Reproduce each of the records below word for word, leaving out the pictures.

● ● ● ● ●

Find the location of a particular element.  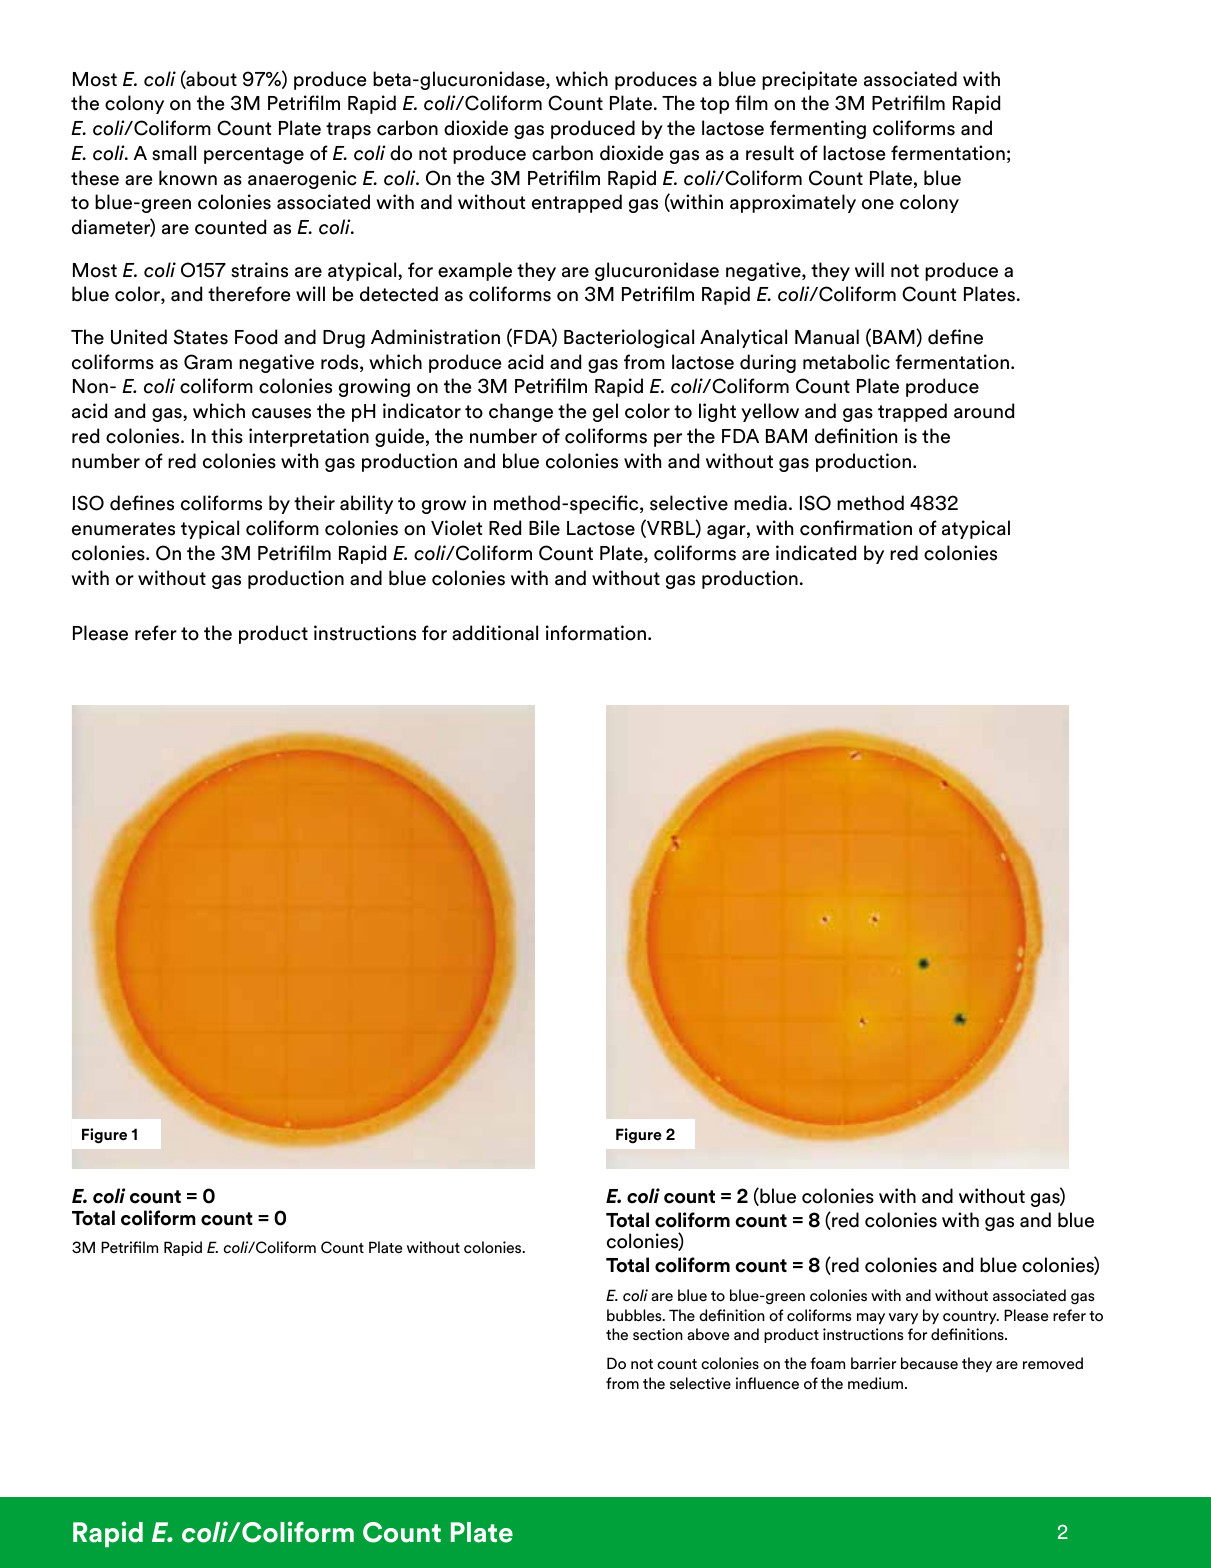

around is located at coordinates (984, 411).
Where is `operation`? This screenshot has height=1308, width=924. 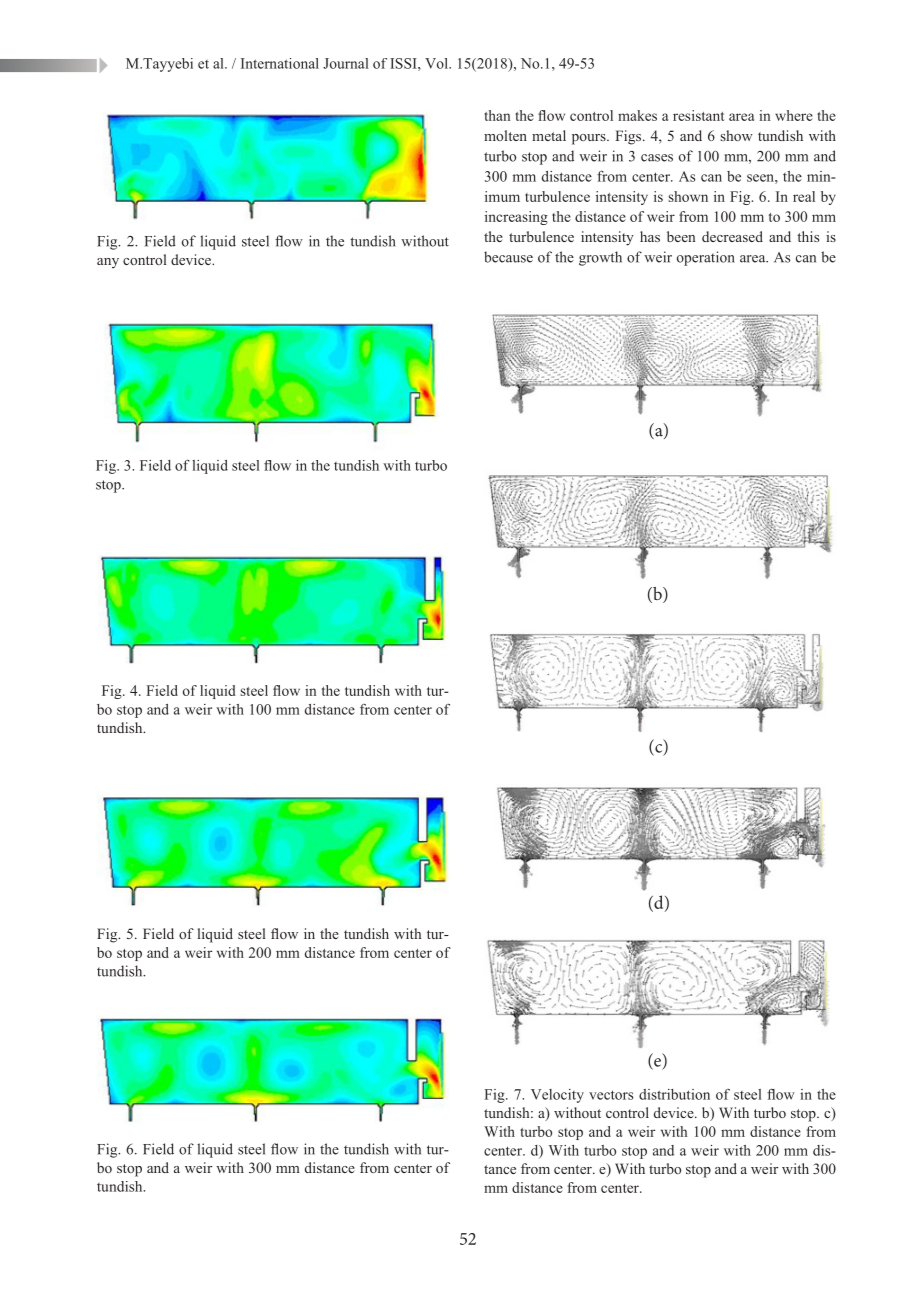
operation is located at coordinates (706, 258).
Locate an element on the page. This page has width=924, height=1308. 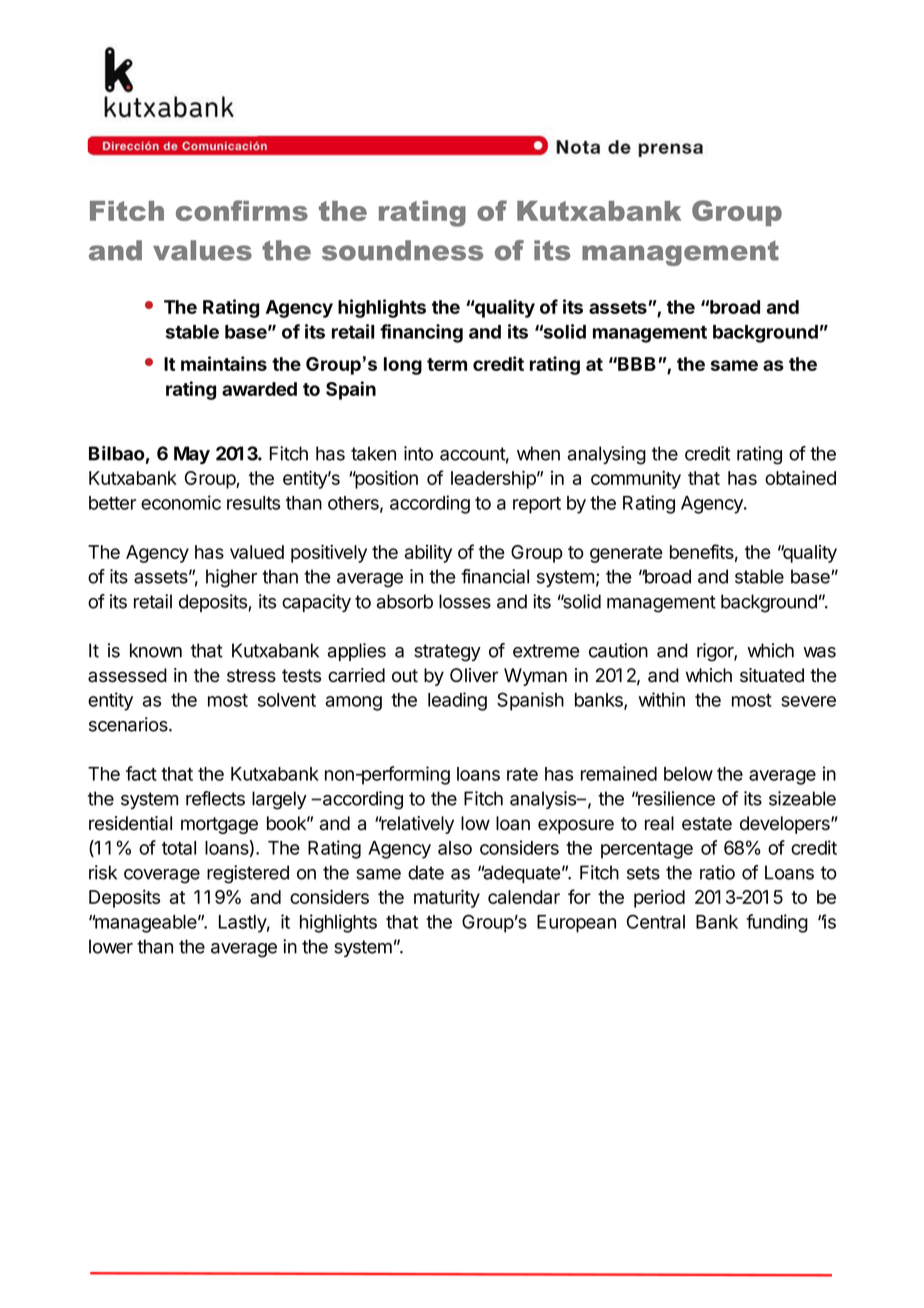
values is located at coordinates (202, 250).
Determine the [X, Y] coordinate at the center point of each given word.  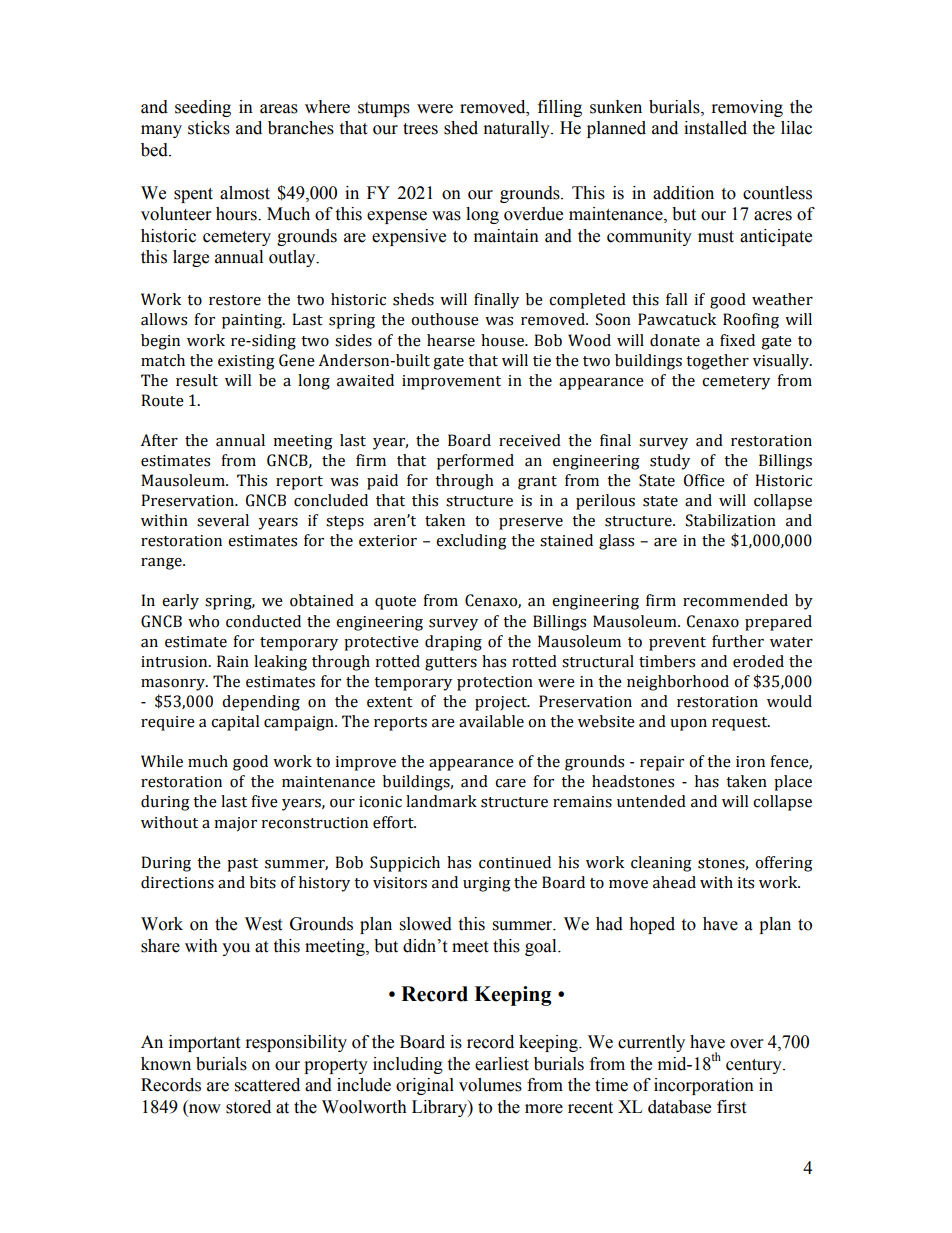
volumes [490, 1085]
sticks [209, 128]
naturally [518, 129]
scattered [267, 1085]
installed [715, 128]
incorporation [704, 1086]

● ● ● ● ●

__SOLUTION FOR THIS TASK__
Find the location of a particular element.  

around is located at coordinates (984, 411).
Where is `operation`? This screenshot has height=1308, width=924. 
operation is located at coordinates (706, 258).
Locate an element on the page. This page has width=924, height=1308. 
values is located at coordinates (202, 250).
Determine the [X, Y] coordinate at the center point of each given word.  
volumes [490, 1085]
sticks [209, 128]
naturally [518, 129]
scattered [267, 1085]
installed [715, 128]
incorporation [704, 1086]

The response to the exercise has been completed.